**Material for this exercise:**
========

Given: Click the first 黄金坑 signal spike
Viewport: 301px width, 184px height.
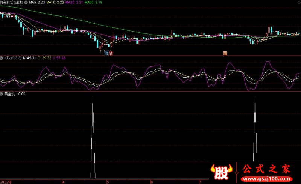Looking at the screenshot, I should point(93,138).
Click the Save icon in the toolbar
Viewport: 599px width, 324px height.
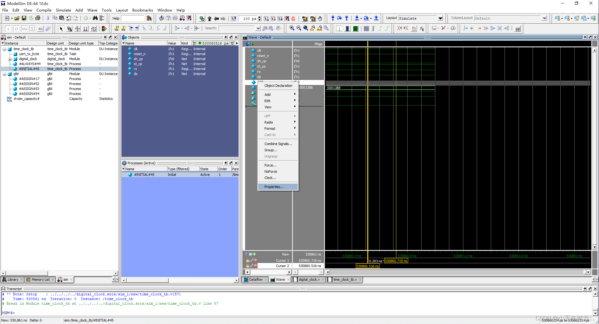click(24, 18)
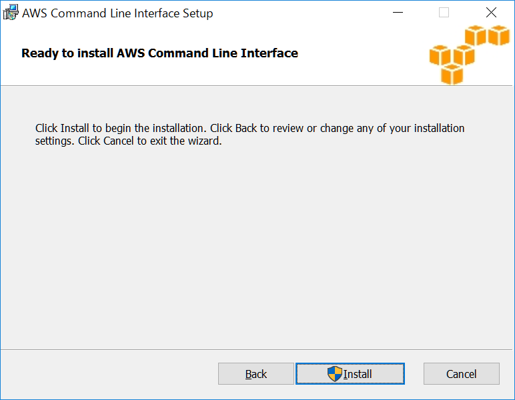The width and height of the screenshot is (515, 400).
Task: Minimize the AWS setup window
Action: pyautogui.click(x=398, y=13)
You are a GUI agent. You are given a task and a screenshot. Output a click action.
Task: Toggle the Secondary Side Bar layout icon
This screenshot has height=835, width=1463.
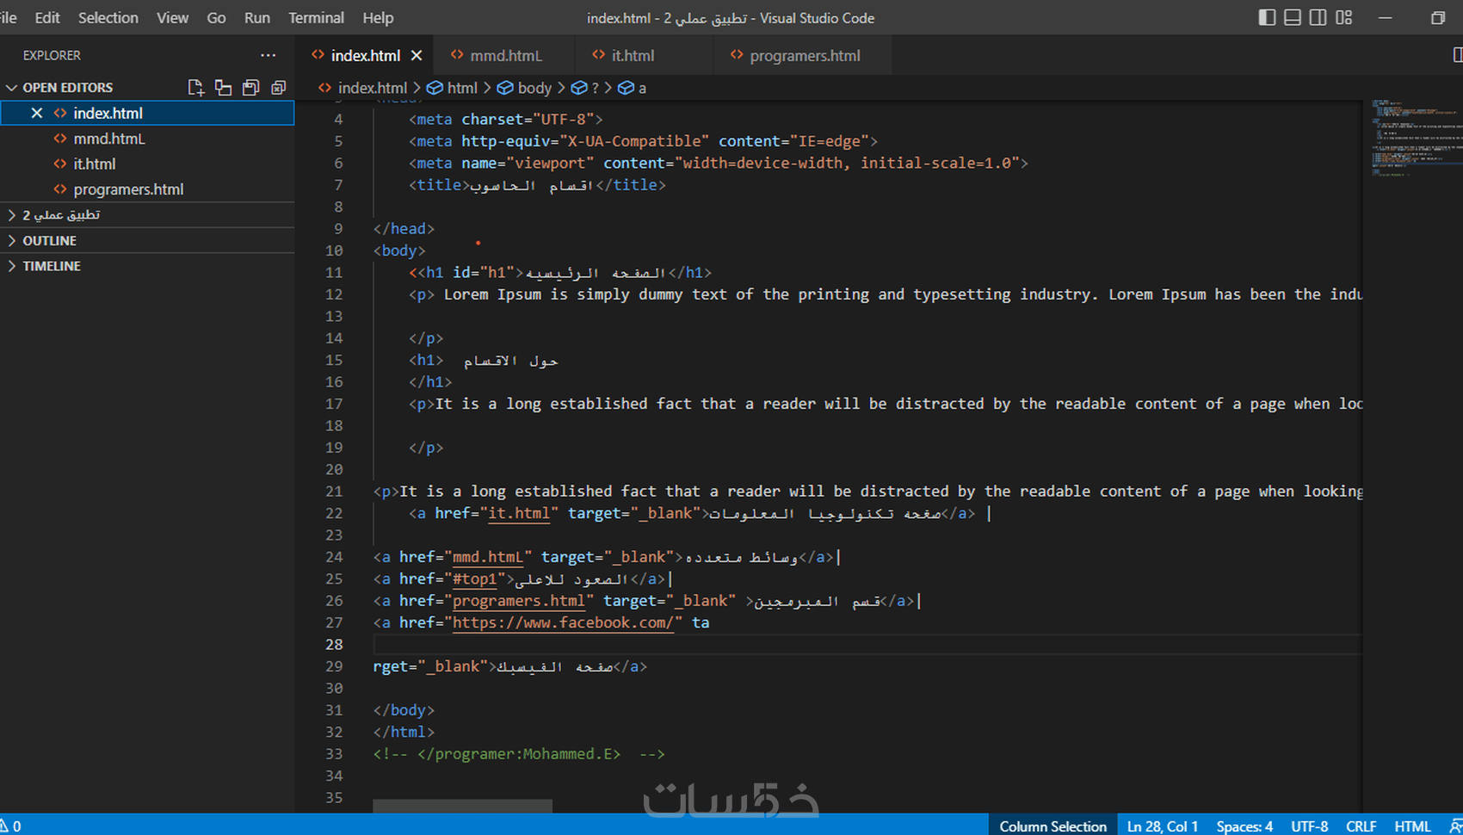tap(1318, 18)
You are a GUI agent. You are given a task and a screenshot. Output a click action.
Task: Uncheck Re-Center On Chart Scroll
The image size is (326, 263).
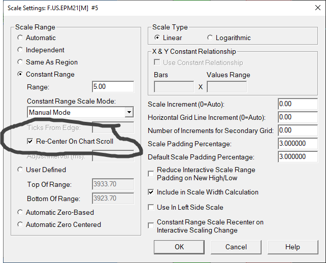[x=31, y=141]
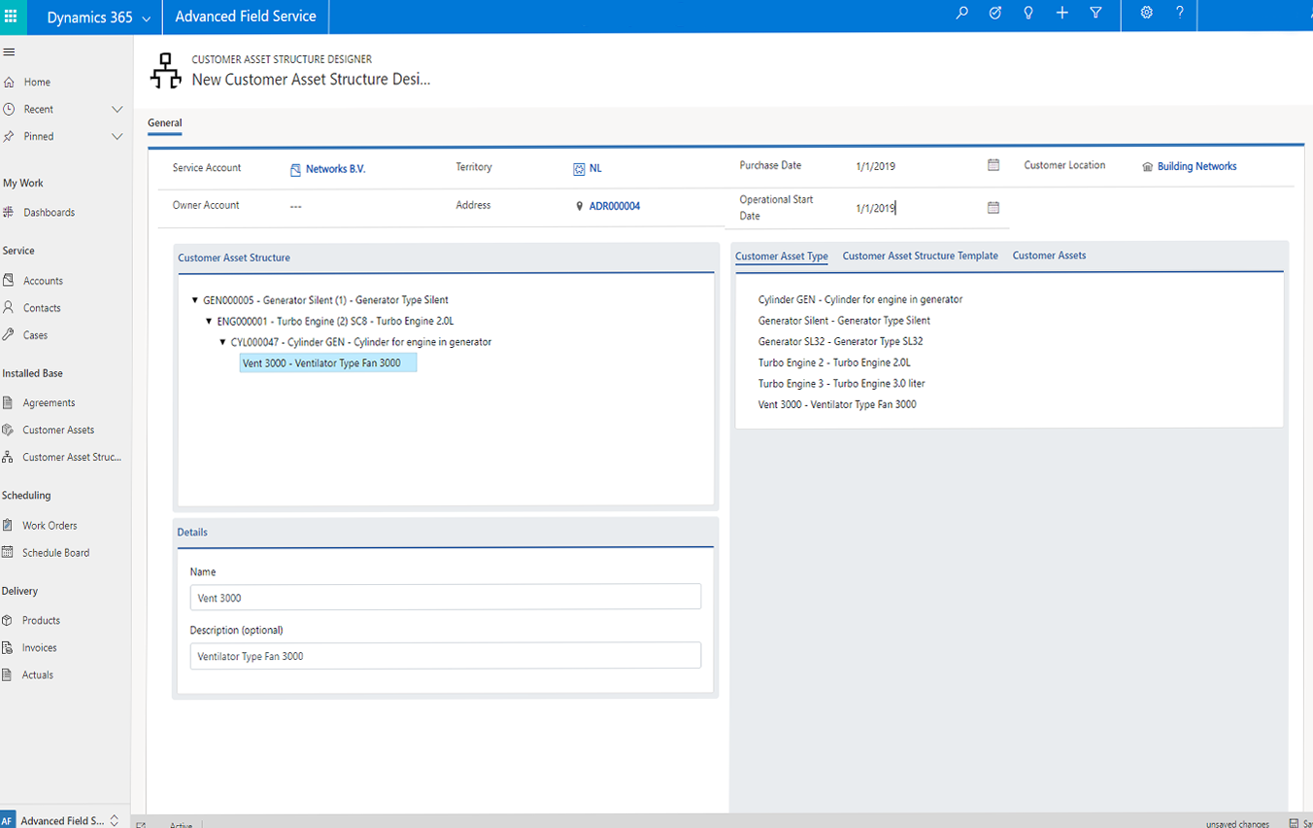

========

**Problem statement:**
Output the whole listing again, exactly, without its pictures.

**Solution to this problem:**
Given: Click the first 黄金坑 signal spike
Viewport: 301px width, 184px height.
Looking at the screenshot, I should point(93,138).
Click the Save icon in the toolbar
Viewport: 599px width, 324px height.
click(24, 18)
The width and height of the screenshot is (515, 400).
Task: Minimize the AWS setup window
Action: pyautogui.click(x=398, y=13)
You are a GUI agent. You are given a task and a screenshot. Output a click action.
Task: Toggle the Secondary Side Bar layout icon
This screenshot has height=835, width=1463.
tap(1318, 18)
You are a GUI agent. You are given a task and a screenshot. Output a click action.
Task: Uncheck Re-Center On Chart Scroll
The image size is (326, 263).
[x=31, y=141]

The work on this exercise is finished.